Feature matching is critical in the tracking workflow. Use the matchFeaturesInRadius function to return more putative matches when an estimation of the positions of matched feature points is available. The two match feature functions used in the workflow are:

matchFeatures — Returns the indices of the matching features in the two input feature sets.
matchFeaturesInRadius — Returns the indices of the matching features, which satisfy spatial constraints, in the two input feature sets.

To get a greater number of matched feature pairs, increase the values for the MatchThreshhold and MaxRatio name-value arguments of the matchFeatures and matchFeaturesInRadius functions. The outliers pairs can be discarded after performing bundle adjustment in the local mapping step.

Local Mapping

Perform local mapping for every key frame.
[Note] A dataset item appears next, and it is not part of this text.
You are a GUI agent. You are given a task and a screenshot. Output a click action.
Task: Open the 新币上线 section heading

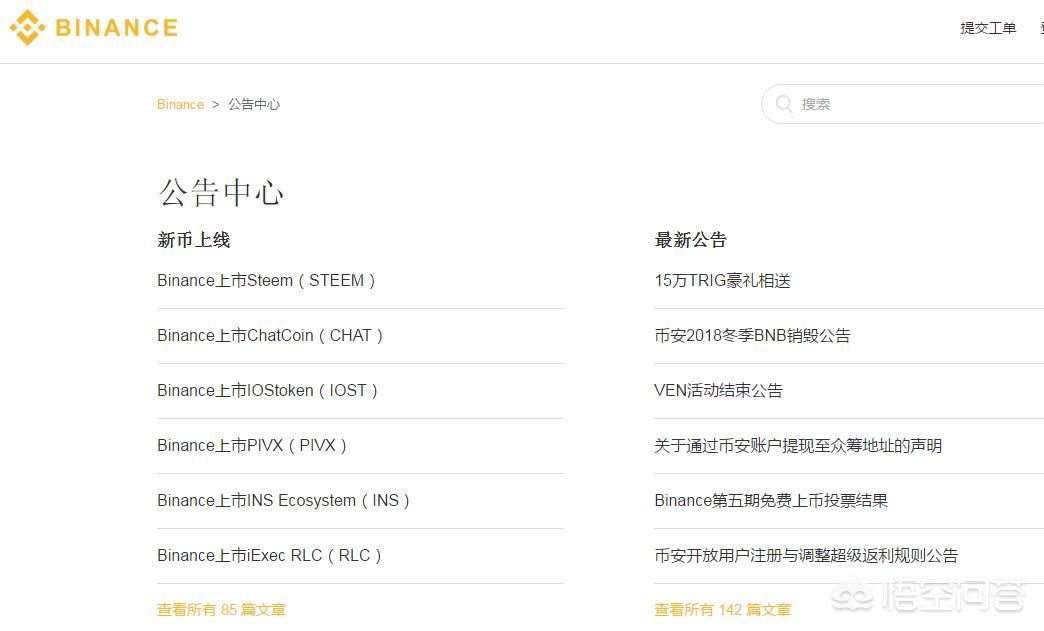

Follow these steps to create new map points.

Workflow	Function	Description
Connect key frames	`connectedViews`	Find the covisible key frames of the current key frame.
Search for matches in connected key frames	`matchFeatures`	For each unmatched feature point in the current key frame, use the `matchFeatures` function to search for a match with other unmatched points in the covisible key frames.
Compute location for new matches	`triangulate`	Compute the 3-D locations of the matched feature points.
Store new map points	`addWorldPoints`	Add the new map points to the `worldpointset` object.
Store 3-D to 2-D correspondences	`addCorrespondences`	Add new 3-D to 2-D correspondences to the `worldpointset` object.
Update odometry connection	`updateConnection`	Update the connection between the current key frame and its covisible frames with more feature matches.
Store representative view of 3-D points	`updateRepresentativeView`	Update representative view ID and corresponding feature index.
Store distance limits and viewing direction of 3-D points	`updateLimitsAndDirection`	Update distance limits and mean viewing direction.
Refine pose	`bundleAdjustment`	Refine the pose of the current key frame, the poses of covisible key frames, and all the map points observed in these key frames. For improved performance, only include strongly connected, covisible key frames in the refinement process. Use the `minNumMatches` argument of the `connectedViews` function to select strongly-connected covisible key frames.
Remove outliers	`removeWorldPoints`	Remove outlier map points with large reprojection errors from the `worldpointset` object. The associated 3-D to 2-D correspondences are removed automatically.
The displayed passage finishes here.